La liste des bénéficiaires est donc réduite : les salariés dont les lieux de travail et du domicile sont sur le territoire et distants d’au moins 30 kilomètres, et les apprentis inscrits dans un centre de formation dont les sites d’apprentissage et le lieu de résidence répondent aux mêmes impératifs. Pour ces 2 populations, il est aussi exigé que le plafond de revenus mensuels n’excède pas 2.400 euros net, avant prélèvement à la source de l’impôt.

Région Hauts-de-France

Sur ce territoire, 3 dispositifs coexistent, parfois cumulables à 2, pour une aide globale plus généreuse. Ils ciblent tous les propriétaires, domiciliés dans les territoires respectifs, de véhicules âgés de plus de 2 ans et de moins de 18 ans, et d’une puissance fiscale inférieure à 10 CV.
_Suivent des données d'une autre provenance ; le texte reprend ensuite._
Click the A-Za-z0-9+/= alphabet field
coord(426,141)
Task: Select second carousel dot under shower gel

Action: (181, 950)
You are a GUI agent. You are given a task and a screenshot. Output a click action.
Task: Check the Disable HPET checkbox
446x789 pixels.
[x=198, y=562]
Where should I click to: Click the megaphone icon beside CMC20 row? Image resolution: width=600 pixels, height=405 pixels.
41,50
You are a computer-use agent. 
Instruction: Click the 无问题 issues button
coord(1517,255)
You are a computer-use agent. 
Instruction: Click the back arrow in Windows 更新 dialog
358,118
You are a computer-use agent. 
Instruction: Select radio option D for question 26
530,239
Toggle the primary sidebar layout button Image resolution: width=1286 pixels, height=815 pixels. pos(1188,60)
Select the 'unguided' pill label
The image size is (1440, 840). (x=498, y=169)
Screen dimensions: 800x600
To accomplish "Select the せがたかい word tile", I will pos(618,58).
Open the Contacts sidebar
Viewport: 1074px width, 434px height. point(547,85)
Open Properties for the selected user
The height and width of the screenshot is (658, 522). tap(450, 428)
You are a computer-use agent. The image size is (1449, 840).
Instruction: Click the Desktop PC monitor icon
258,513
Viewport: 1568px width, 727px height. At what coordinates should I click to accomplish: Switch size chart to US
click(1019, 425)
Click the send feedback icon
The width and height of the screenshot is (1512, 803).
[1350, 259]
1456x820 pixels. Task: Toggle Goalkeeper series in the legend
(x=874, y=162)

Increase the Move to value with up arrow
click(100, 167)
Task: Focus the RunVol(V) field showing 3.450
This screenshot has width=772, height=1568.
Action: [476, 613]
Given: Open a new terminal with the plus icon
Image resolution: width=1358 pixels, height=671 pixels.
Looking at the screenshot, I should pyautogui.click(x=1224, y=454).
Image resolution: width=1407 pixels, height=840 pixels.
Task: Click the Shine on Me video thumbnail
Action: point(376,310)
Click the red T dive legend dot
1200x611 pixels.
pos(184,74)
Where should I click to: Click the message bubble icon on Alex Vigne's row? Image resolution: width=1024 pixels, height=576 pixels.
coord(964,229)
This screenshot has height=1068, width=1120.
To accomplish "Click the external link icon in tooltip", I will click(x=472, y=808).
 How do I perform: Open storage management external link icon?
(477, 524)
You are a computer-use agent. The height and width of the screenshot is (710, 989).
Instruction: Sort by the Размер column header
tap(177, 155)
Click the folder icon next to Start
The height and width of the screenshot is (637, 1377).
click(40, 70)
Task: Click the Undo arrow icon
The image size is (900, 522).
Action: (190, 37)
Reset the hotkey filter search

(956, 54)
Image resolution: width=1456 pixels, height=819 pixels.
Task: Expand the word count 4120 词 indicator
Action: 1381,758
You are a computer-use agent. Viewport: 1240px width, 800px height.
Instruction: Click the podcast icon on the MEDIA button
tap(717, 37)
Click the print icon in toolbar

La région octroie jusqu’à 300 euros d’aide, dans la limite de 33% du coût TTC de l’installation.

Pour ses propres administrés, le département de la Somme (80) peut compléter l’enveloppe de 150 euros (20% du coût TTC de l’installation), avec condition de revenus (moins de 28.800 euros par an pour une personne seule, et moins de 57.600 euros pour un couple).

Enfin, la commune d’Attiches (59), ajoute 150 euros à l’aide régionale.

Commune de la Tour-du-Pin (38)

Aux Turripinois, la commune donne un coup de pouce dont le montant est inversement proportionnel aux revenus, selon 3 formules exprimées en pourcentage : 50% (revenus annuels nets imposables inférieurs à 30.000 euros), 40% (revenus compris entre 30.000 et 50.000 euros), 30% (revenus supérieurs à 50.000).

Commune de Mornant (69)

Pour les Mornantais, le CCAS (Centre communal d’action sociale) s’appuie sur le quotient familial pour distribuer 150 euros (QF > 1.400), 250 (1.000 < QF < 1.400), 350 (550 < QF < 1.000) et même 500 euros (QF < 550) pour faire installer un kit Flexfuel.

En outre, « le reste à charge peut faire l’objet d’un prêt remboursable sur 12 mois sans intérêts », précise la page Web dédiée.

A noter que la commune impose de recourir aux services de l’un des 2 établissements présents sur le territoire et habilités à effectuer ces conversions.